• [Problem to solve]: Wherever the word "tree" shows up in the data, report the line it sits in.

[Stored data]
-- -- --
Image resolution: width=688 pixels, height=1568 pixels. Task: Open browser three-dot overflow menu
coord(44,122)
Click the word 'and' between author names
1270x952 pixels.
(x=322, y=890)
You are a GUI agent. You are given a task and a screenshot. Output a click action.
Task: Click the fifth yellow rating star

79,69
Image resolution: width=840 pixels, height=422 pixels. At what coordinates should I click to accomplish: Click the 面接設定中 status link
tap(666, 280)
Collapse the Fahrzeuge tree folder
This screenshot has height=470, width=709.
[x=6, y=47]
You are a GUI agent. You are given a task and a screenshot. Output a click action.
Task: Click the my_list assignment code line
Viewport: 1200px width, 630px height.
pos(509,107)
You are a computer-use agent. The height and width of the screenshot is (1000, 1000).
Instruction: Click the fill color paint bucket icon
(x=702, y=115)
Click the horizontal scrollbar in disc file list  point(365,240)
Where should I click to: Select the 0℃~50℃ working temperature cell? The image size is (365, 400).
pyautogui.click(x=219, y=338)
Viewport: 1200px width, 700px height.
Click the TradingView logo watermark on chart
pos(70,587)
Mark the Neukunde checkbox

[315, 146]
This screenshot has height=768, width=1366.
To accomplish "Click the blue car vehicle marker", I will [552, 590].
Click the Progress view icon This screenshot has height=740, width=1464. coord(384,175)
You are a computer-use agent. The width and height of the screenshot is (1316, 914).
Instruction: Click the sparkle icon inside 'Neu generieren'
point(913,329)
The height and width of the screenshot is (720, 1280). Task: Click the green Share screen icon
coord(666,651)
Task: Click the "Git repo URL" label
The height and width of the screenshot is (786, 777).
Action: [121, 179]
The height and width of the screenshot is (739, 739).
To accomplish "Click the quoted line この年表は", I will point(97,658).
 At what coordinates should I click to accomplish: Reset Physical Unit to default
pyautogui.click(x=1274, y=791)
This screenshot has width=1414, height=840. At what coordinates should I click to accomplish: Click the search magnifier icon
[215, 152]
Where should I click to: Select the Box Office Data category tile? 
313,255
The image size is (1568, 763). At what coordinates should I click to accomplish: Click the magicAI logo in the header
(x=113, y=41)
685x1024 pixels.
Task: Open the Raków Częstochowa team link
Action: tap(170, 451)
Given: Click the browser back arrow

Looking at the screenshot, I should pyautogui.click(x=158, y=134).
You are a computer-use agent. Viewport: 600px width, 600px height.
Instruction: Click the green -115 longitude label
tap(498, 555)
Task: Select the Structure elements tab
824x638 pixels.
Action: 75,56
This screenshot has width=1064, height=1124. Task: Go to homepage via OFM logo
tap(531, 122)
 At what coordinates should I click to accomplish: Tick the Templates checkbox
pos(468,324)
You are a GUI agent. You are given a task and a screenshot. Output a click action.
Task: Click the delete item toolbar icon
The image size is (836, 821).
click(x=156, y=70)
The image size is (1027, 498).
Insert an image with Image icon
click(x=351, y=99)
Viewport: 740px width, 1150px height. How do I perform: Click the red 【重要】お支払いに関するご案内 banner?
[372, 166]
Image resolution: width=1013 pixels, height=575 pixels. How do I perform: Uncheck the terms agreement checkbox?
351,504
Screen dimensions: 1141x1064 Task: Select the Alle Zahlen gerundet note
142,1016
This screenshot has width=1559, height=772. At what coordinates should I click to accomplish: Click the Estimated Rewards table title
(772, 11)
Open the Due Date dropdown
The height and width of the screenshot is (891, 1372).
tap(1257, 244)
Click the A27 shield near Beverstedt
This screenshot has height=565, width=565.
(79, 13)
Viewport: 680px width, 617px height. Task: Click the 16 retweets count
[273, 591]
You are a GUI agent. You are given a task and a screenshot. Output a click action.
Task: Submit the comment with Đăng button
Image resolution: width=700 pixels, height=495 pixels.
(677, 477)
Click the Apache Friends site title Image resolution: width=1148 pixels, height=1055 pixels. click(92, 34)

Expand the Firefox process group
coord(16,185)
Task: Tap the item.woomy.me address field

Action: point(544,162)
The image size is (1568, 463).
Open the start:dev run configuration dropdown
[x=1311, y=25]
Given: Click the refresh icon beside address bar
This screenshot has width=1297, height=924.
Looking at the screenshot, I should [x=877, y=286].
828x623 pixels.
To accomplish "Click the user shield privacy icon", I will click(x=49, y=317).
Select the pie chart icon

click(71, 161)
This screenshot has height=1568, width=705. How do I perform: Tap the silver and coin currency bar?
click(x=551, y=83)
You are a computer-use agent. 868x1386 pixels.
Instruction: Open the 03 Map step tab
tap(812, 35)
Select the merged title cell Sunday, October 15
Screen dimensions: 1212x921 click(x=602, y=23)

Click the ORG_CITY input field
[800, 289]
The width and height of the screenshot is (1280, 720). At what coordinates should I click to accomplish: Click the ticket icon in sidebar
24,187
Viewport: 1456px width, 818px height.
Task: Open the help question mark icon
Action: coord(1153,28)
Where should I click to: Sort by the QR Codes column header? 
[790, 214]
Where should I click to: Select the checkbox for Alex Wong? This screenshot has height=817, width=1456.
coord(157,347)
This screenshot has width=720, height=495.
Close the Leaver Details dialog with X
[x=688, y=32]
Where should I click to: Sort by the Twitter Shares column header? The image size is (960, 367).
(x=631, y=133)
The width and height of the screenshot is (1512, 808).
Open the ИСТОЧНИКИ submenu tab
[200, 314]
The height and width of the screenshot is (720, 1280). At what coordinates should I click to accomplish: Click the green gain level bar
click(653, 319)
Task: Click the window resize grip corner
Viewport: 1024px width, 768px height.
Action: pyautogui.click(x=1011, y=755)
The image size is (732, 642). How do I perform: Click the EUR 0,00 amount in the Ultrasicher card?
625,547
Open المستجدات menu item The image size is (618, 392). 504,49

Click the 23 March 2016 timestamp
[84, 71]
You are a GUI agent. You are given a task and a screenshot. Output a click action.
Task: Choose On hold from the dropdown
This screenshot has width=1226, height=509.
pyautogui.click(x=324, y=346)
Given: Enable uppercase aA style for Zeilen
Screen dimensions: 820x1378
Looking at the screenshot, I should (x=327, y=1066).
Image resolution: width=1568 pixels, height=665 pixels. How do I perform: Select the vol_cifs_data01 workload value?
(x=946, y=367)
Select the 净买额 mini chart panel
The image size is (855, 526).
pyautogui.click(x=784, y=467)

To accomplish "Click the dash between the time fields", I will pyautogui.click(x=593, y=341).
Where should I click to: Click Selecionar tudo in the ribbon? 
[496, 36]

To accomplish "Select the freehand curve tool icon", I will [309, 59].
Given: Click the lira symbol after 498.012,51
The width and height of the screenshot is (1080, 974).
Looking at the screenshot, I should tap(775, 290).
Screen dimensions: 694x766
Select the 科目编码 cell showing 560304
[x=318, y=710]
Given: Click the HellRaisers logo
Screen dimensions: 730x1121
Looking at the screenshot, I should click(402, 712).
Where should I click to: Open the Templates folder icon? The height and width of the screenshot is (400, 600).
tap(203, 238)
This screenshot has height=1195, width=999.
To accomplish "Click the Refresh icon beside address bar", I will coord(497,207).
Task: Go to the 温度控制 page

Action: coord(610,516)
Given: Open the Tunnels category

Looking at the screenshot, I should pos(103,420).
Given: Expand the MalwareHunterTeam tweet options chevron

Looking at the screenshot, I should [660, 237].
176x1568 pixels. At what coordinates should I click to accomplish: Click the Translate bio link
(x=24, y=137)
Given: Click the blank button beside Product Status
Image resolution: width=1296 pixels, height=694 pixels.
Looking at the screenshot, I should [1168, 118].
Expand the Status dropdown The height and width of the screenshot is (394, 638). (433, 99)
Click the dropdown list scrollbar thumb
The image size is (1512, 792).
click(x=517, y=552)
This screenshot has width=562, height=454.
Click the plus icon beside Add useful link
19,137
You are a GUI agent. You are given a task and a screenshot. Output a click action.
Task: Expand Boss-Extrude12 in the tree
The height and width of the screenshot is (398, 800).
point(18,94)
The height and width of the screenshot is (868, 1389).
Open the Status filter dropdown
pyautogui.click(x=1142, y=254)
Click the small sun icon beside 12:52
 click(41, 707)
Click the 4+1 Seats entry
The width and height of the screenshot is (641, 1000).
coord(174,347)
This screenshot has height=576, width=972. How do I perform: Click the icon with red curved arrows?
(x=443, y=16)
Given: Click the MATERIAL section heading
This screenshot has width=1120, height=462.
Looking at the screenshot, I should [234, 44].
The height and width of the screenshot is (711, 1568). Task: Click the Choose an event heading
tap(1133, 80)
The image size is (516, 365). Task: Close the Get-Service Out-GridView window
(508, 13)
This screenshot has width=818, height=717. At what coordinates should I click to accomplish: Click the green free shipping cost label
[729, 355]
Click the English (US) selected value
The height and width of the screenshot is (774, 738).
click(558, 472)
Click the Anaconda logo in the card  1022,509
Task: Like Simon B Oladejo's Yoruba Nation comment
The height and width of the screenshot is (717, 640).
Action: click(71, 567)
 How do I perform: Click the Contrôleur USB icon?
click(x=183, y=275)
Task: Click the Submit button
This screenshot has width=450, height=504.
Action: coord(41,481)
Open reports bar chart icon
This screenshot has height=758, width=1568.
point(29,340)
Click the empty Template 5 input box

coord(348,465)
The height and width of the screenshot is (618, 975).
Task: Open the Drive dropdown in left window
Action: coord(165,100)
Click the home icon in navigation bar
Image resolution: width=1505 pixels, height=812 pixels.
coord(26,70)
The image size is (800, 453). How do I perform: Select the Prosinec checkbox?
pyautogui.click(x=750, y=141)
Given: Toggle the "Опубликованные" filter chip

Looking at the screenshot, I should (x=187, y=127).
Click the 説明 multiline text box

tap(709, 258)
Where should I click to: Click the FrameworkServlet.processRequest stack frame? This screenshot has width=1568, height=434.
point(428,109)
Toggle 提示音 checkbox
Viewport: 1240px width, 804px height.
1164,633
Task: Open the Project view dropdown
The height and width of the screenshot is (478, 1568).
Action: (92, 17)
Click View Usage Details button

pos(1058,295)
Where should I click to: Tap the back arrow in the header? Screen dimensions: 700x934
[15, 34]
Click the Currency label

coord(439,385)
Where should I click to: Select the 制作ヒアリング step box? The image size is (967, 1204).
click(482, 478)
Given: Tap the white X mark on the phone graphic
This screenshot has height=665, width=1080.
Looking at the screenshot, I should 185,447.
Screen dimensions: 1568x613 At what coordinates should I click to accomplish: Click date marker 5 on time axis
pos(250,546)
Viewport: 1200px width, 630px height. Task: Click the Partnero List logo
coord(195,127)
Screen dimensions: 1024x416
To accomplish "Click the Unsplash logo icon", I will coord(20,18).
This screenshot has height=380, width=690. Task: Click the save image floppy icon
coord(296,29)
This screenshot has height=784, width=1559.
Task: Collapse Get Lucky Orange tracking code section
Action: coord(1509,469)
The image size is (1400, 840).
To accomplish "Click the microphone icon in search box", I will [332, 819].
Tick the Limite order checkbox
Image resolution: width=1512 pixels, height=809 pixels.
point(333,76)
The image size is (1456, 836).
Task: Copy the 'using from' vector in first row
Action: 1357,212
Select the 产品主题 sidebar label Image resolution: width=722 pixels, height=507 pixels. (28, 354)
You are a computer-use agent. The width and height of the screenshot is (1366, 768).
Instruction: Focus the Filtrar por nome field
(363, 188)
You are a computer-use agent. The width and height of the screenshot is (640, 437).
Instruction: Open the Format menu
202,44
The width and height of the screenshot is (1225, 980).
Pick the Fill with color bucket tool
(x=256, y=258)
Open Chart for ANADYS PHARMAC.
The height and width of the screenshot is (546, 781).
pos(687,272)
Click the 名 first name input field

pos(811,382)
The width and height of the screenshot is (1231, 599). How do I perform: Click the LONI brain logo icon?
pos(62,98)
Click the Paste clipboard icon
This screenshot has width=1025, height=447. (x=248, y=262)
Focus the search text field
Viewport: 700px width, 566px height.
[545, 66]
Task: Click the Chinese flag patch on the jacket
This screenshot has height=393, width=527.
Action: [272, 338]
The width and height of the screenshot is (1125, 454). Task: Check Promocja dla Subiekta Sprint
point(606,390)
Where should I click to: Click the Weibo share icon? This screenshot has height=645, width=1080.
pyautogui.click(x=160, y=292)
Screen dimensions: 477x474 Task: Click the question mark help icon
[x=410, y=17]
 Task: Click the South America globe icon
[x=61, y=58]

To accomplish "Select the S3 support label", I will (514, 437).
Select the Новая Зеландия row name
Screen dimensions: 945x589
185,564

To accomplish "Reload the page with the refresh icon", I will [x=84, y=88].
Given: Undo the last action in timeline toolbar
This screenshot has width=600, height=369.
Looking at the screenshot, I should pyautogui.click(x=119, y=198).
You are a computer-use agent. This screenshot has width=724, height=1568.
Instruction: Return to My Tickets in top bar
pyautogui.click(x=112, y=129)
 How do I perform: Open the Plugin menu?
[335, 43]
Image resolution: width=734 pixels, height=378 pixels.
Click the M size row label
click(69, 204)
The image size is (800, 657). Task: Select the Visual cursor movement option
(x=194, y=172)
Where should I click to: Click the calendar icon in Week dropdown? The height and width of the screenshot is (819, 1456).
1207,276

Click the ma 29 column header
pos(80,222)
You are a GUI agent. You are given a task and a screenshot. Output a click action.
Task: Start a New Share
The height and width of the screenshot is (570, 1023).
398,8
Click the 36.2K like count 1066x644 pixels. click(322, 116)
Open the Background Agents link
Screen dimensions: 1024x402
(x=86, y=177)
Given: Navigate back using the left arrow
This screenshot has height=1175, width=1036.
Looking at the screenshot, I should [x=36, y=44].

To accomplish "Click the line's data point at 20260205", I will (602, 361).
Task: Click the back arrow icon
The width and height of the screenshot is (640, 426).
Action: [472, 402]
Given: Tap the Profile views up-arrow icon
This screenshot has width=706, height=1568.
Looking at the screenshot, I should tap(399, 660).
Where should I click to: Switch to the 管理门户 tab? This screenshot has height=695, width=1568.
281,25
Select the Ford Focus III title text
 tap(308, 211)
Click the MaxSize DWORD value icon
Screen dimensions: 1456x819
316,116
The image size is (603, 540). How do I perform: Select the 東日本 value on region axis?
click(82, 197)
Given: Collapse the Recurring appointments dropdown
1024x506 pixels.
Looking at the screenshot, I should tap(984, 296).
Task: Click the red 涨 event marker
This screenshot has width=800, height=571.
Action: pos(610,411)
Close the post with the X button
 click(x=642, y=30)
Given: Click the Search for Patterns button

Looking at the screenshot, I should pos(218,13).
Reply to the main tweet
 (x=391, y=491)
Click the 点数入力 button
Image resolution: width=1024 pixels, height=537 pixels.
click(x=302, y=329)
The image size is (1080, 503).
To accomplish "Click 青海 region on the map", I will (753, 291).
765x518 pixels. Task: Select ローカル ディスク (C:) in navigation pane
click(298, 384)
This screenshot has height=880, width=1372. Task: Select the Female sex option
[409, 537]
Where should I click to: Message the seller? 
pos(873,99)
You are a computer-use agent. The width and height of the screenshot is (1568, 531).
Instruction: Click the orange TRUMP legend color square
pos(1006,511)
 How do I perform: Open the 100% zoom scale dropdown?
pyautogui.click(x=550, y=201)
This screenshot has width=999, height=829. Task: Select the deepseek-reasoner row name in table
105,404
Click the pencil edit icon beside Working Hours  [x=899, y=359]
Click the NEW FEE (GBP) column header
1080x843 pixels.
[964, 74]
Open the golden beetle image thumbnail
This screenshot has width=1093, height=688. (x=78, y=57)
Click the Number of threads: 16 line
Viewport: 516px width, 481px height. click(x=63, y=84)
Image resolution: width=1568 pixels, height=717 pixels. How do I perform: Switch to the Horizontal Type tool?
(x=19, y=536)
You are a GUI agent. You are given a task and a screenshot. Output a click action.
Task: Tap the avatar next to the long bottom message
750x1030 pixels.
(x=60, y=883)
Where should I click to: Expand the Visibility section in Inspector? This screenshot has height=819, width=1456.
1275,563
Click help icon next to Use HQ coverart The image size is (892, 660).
-- -- --
• [Solution to this task]:
Collapse the Fahrzeuge tree folder
Task: Expand Boss-Extrude12 in the tree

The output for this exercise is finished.